__What to produce__. Can you arrange the records in the stretch from the line containing "946x639 pixels. Task: Click" through the end of the records as a JSON list of strings, one string per line, with blank lines and the pictures left out?

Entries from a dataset
— begin —

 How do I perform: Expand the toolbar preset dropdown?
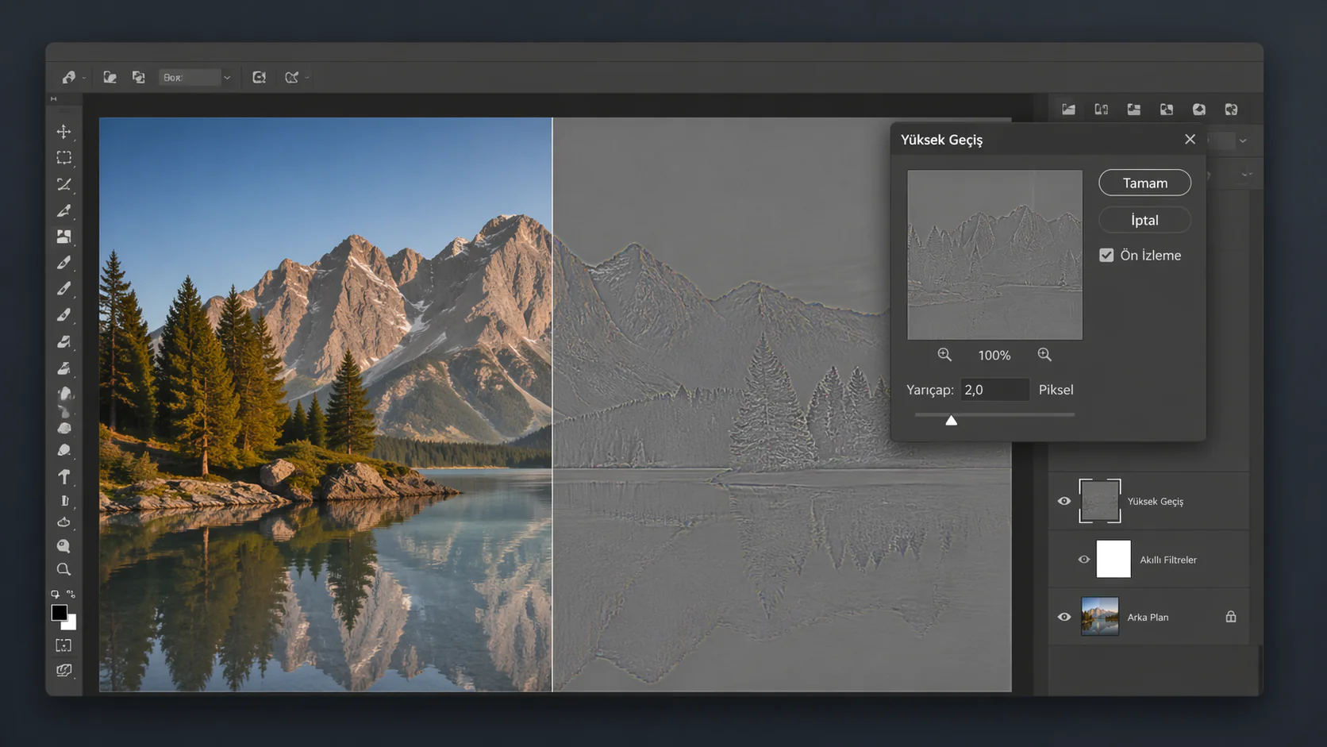coord(227,76)
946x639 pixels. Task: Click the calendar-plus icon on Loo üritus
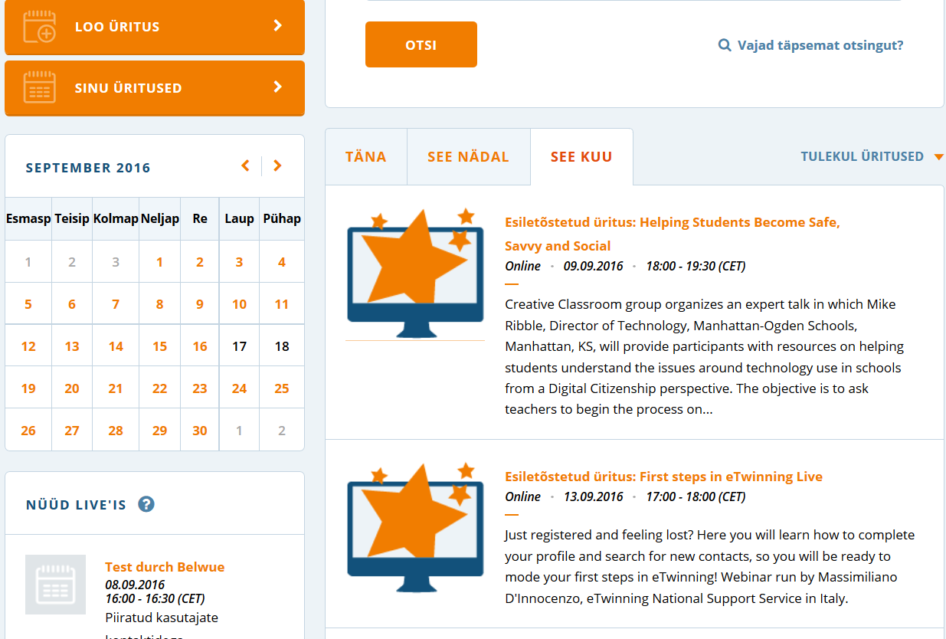39,26
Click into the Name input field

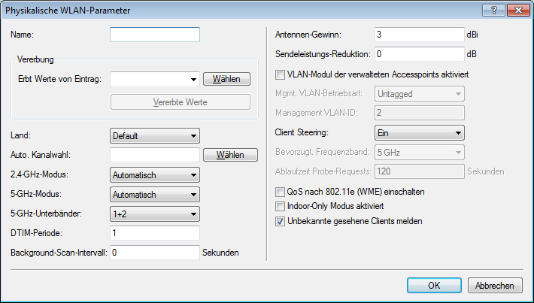coord(154,35)
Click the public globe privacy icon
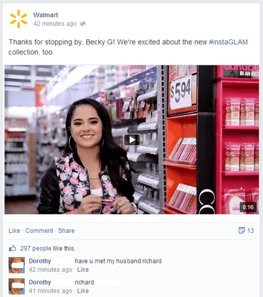263x297 pixels. (83, 24)
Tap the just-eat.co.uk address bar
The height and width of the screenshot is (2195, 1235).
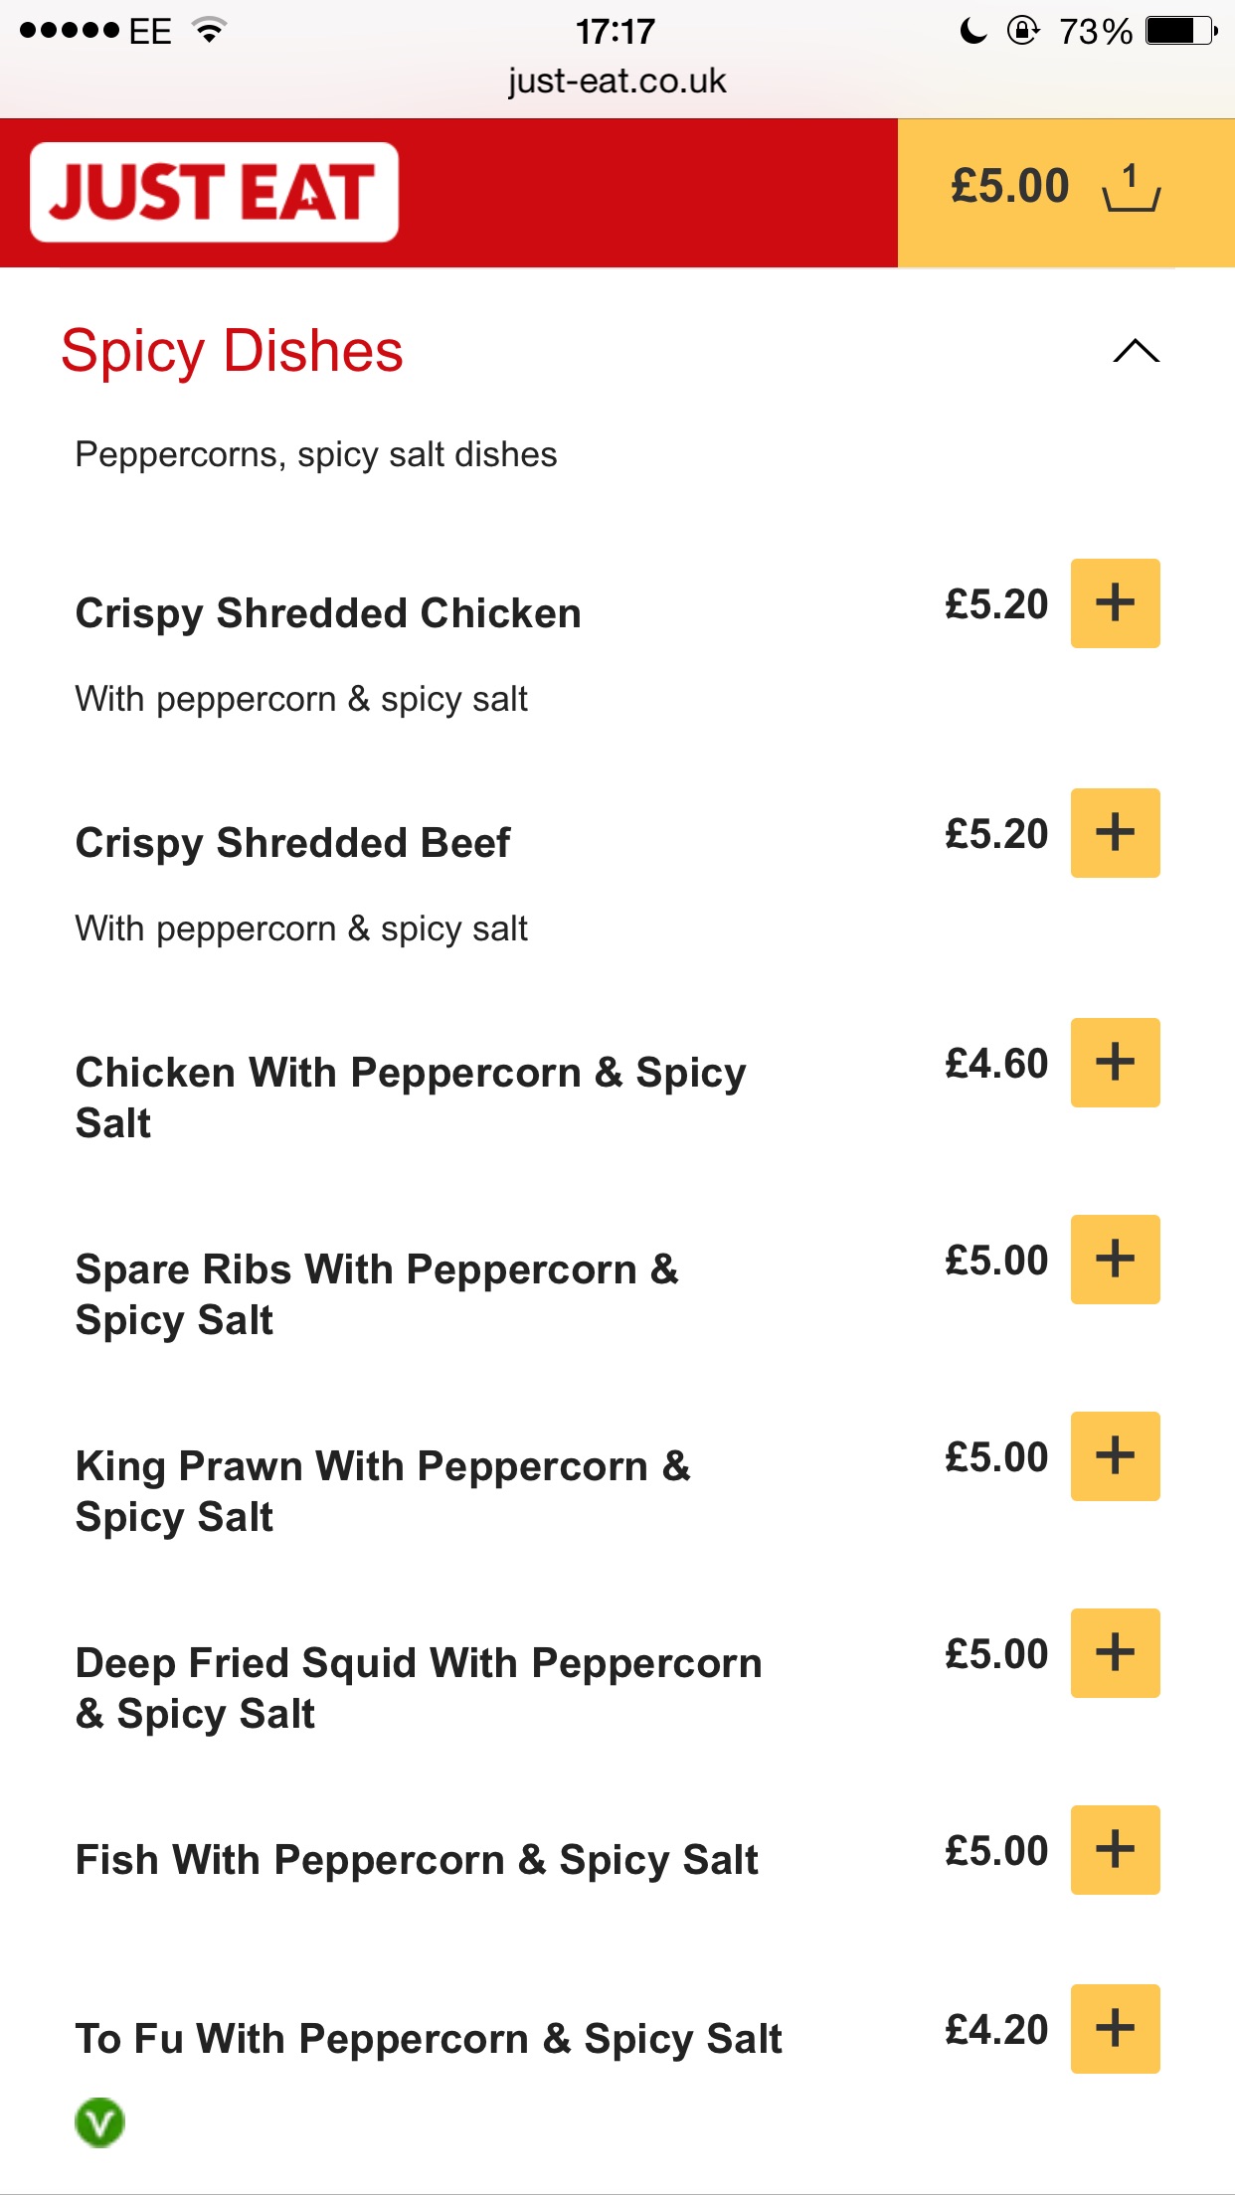(x=617, y=81)
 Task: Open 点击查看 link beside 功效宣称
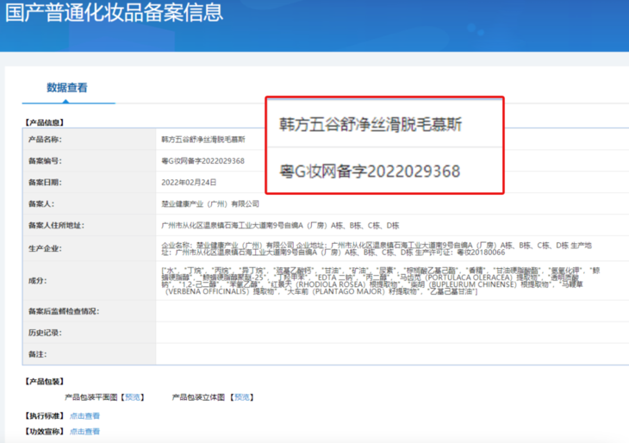point(84,431)
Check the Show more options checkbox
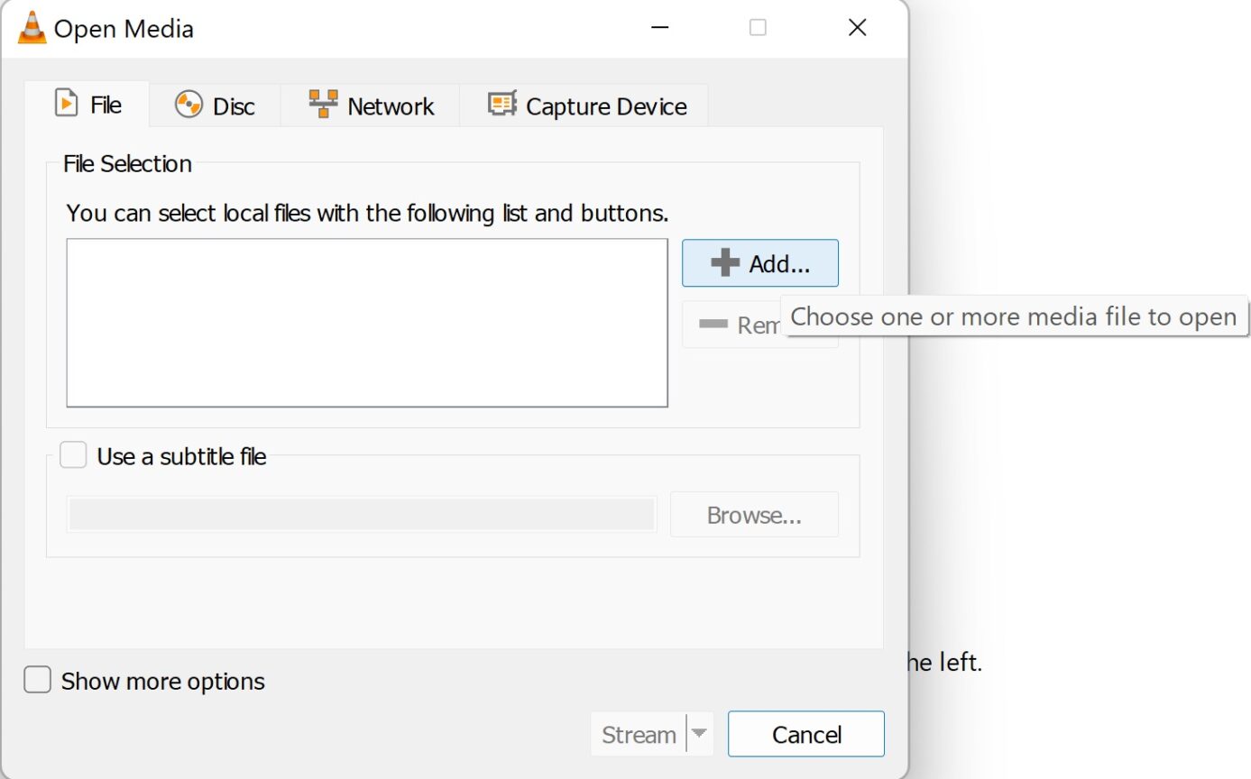This screenshot has height=779, width=1251. click(x=36, y=680)
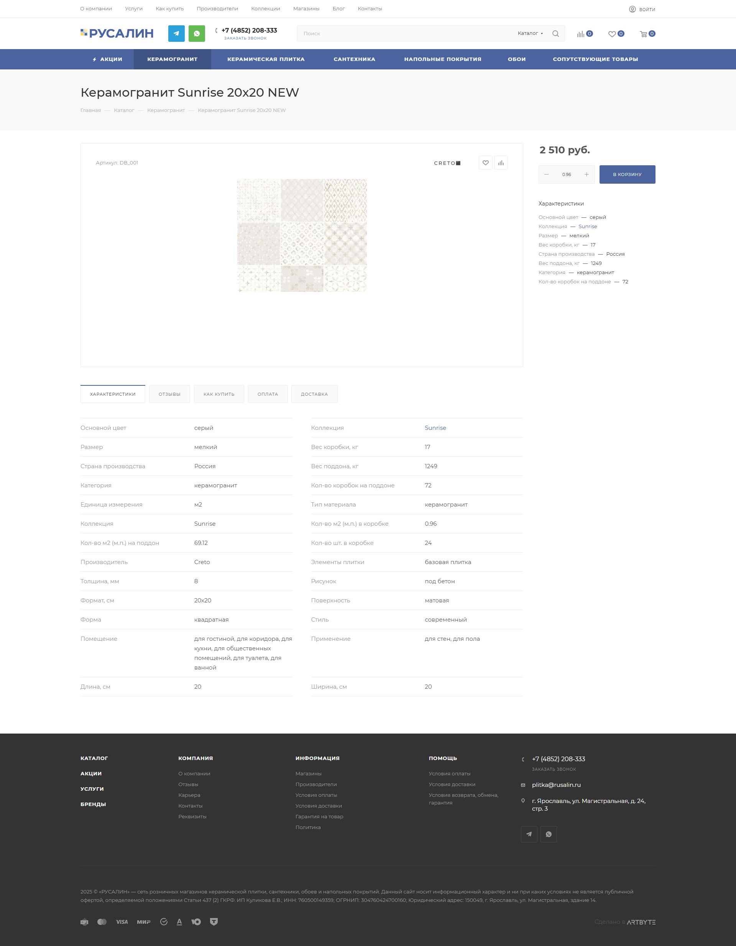Add product to favorites with heart icon

point(485,163)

— end —

__Response__.
[
  "946x639 pixels. Task: Click the calendar-plus icon on Loo üritus",
  "39,26",
  "Click into the Name input field",
  "coord(154,35)",
  "Click the public globe privacy icon",
  "263x297 pixels. (83, 24)",
  "Tap the just-eat.co.uk address bar",
  "The height and width of the screenshot is (2195, 1235).",
  "(x=617, y=81)",
  " Task: Open 点击查看 link beside 功效宣称",
  "point(84,431)",
  "Check the Show more options checkbox",
  "This screenshot has height=779, width=1251. click(x=36, y=680)",
  "Add product to favorites with heart icon",
  "point(485,163)"
]